▸ Aim of the exercise
Find every line in the items below that contains the string "green" and copy each of those lines. The match must be case-sensitive.

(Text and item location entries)

* Begin *

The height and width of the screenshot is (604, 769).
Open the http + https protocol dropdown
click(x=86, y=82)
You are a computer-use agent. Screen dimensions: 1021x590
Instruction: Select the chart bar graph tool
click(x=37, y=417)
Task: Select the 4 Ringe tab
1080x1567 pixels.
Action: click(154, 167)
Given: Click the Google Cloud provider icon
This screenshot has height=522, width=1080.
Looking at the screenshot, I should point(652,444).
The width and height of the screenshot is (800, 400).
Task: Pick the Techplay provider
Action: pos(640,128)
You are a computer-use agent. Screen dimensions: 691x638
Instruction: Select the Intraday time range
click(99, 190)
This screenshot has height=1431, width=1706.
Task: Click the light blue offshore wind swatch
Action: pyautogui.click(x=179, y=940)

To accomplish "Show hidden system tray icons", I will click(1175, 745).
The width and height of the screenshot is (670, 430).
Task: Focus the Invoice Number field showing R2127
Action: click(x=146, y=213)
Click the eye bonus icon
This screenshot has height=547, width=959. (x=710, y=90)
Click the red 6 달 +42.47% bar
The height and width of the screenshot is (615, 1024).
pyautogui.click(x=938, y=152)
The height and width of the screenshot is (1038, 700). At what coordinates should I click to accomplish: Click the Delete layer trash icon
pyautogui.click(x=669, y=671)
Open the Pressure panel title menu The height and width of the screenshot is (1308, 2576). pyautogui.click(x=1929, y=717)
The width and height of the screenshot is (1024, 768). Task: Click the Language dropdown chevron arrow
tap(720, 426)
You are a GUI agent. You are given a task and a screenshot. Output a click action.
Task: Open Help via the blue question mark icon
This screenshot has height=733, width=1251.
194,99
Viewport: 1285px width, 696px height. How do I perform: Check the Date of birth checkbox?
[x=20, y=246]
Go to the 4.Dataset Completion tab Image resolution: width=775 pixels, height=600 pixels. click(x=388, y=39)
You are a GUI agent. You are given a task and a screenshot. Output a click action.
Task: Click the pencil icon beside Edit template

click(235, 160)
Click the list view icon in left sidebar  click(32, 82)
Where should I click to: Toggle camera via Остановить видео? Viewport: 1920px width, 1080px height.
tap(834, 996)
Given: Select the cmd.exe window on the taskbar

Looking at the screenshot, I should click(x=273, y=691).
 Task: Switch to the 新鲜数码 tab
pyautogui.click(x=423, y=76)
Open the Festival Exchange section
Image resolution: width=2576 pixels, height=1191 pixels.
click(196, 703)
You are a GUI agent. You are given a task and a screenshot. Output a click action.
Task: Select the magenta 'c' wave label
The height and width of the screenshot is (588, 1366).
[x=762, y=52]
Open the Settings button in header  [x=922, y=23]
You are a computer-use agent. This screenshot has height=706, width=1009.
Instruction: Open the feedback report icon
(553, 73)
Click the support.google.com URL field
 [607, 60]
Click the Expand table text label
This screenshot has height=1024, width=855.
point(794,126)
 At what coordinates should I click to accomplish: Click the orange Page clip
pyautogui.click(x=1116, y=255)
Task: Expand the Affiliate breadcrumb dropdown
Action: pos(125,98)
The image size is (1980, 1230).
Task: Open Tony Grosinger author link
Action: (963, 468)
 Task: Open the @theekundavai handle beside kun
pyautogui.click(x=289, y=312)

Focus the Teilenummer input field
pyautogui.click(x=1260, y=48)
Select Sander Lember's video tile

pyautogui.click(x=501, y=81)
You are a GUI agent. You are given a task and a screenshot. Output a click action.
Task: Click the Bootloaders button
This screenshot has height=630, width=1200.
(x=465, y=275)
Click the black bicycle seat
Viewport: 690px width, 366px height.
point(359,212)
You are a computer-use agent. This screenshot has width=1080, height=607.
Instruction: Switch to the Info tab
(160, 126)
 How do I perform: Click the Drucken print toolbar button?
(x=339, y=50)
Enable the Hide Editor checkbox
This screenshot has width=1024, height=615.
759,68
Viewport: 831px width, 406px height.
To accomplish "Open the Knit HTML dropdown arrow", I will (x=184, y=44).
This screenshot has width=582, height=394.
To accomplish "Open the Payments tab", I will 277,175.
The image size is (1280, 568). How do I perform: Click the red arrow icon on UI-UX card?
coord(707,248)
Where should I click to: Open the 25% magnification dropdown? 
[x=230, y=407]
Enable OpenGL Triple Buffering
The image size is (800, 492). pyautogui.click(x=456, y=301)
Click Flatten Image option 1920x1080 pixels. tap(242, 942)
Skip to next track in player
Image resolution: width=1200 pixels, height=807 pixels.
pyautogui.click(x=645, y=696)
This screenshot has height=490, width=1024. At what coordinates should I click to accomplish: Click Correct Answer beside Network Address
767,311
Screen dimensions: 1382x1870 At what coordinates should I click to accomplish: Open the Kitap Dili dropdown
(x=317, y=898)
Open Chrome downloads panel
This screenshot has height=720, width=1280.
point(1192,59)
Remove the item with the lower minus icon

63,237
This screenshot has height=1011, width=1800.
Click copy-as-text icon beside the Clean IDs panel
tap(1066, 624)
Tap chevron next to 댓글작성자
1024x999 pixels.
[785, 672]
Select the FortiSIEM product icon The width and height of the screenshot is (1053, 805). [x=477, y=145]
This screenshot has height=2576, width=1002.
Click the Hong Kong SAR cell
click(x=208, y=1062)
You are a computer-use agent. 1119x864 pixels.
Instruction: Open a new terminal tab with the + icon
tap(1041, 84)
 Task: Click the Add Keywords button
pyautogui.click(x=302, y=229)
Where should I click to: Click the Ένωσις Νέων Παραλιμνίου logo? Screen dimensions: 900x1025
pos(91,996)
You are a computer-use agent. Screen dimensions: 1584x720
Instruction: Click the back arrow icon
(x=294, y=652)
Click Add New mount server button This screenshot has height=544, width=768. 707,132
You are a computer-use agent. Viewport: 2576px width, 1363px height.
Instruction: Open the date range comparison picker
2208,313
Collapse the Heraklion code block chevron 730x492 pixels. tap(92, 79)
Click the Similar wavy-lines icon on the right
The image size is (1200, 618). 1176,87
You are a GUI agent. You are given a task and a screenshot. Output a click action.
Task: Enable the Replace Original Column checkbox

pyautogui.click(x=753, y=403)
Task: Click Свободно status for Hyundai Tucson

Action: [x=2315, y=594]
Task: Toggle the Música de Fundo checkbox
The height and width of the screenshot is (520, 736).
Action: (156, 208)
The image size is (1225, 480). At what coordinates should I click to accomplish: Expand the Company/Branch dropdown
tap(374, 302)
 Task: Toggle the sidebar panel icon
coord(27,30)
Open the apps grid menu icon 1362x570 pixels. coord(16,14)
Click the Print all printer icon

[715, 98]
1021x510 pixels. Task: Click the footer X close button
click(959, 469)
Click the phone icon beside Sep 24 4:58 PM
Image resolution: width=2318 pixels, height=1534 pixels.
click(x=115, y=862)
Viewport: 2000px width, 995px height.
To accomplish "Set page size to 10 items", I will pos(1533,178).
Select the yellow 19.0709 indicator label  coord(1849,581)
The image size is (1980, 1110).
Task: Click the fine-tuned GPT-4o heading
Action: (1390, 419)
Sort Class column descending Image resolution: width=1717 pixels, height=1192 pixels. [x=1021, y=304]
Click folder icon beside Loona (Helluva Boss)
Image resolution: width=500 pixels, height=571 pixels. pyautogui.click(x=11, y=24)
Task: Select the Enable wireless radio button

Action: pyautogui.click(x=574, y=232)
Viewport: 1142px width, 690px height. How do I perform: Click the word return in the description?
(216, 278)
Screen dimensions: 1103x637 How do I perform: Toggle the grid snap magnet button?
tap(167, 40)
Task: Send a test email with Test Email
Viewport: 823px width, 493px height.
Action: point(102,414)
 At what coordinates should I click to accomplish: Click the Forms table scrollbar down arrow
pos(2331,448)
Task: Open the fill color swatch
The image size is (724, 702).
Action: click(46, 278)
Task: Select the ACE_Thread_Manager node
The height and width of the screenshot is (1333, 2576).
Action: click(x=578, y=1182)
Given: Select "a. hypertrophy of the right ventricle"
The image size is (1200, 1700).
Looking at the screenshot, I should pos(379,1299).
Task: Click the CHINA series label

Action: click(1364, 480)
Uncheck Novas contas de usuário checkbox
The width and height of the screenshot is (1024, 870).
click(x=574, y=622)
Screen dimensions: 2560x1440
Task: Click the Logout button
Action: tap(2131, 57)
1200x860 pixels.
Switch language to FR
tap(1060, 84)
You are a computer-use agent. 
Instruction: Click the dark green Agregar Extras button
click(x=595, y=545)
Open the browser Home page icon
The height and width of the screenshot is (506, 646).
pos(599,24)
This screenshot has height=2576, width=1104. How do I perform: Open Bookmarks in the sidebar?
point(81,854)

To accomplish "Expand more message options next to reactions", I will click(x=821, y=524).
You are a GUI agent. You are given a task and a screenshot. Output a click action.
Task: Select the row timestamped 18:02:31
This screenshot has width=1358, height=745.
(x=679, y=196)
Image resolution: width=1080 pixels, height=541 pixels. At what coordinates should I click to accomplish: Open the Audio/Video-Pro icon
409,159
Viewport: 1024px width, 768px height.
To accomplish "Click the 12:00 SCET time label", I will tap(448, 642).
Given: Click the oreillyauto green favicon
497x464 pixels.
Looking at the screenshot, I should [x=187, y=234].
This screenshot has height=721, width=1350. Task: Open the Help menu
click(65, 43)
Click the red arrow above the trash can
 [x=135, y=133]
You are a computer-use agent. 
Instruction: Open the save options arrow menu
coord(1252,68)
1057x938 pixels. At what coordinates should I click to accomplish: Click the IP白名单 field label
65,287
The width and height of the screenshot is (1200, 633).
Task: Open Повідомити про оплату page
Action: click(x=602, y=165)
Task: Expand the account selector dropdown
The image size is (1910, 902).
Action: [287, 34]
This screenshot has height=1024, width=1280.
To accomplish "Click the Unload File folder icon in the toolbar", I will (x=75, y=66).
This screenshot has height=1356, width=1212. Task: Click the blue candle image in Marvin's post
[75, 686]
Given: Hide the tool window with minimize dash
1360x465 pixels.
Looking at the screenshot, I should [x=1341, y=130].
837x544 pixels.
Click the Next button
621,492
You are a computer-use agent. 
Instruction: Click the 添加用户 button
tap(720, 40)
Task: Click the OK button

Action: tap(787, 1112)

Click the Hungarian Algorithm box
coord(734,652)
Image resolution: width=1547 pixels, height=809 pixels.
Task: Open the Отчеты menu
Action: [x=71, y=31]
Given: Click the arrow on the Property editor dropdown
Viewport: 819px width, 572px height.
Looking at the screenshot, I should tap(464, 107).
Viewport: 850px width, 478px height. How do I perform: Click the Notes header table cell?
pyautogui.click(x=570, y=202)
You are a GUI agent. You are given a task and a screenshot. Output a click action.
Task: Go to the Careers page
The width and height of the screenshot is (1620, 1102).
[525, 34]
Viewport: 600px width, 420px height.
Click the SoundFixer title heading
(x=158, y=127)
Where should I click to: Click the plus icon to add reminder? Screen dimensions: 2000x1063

* End *

▸ Solution to this problem
Instruction: Click the dark green Agregar Extras button
Given: Click the oreillyauto green favicon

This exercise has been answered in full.